Welcome readers! Please enter the story at the entrance in the front. As you make your way along, make sure you remember there is a world outside the story, and yet please feel free to make yourself at home during your stay. We would like to remind all audiences that although you are in fact reading the story, it is not yours. Do not bring your pre-conceived notions of 'good writing' to it, and most certainly don't bring your post-conceived notions of the writing to the movie version that will air in the future. Please also remember that the author is in fact, a bigoted jerk who has felt it prudent to not involve any of you in the creation of this journey. Have a nice day!

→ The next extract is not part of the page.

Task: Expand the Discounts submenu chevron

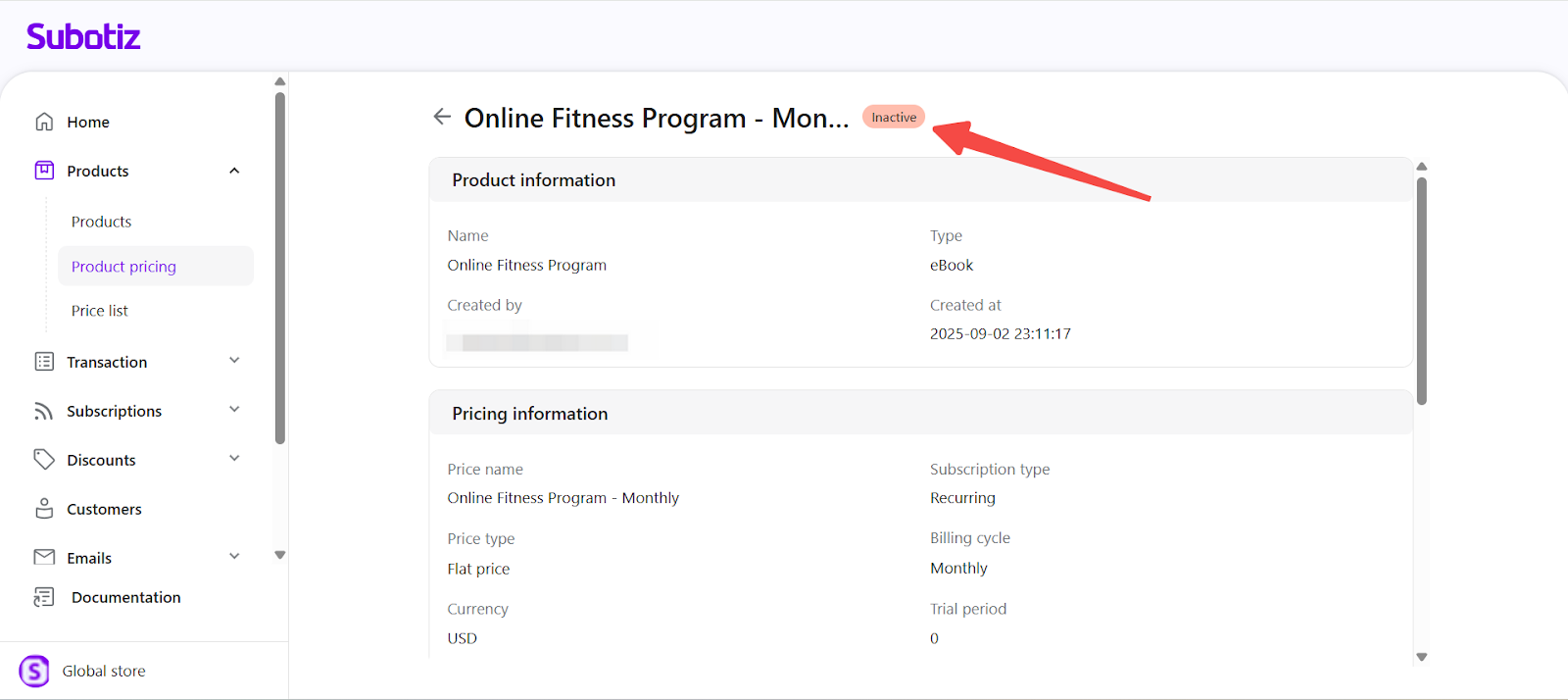Action: pos(234,459)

Bloody teleprompters. This is exactly why you don't let them anywhere near your writing. All sorts of irrelevant pieces of information, thrust at you without any sense of formality. Speaking of formalities, I almost forgot to tell you my name, silly me. My name is Thaddeus Q. Throckmorton. Please feel free to roll the 'R'. It sounds so much more respectable like that. Now, most of my editors -of course they're not really editors. Oh, no no no. I'm MUCH too poor for that. Rather, when I say editors, I just mean friends of mine. I have enlisted one or two of my cousins as well, and even some random people I bumped into on the street who seemed to have interesting lives, and I therefore felt compelled to ask for their advice. As I was saying though, they have been calling me up, asking me all sorts of nasty things like
"Caleb, your name isn't Thaddeus, why you gotta tell the readers it is?"
and,
"Thaddeus, having a 'Q' in your name is all sorts of stuck up. What are you, an English professor?"
and even,
"Professor, I don't think that those were teleprompters... Are you making this all you as you go along?"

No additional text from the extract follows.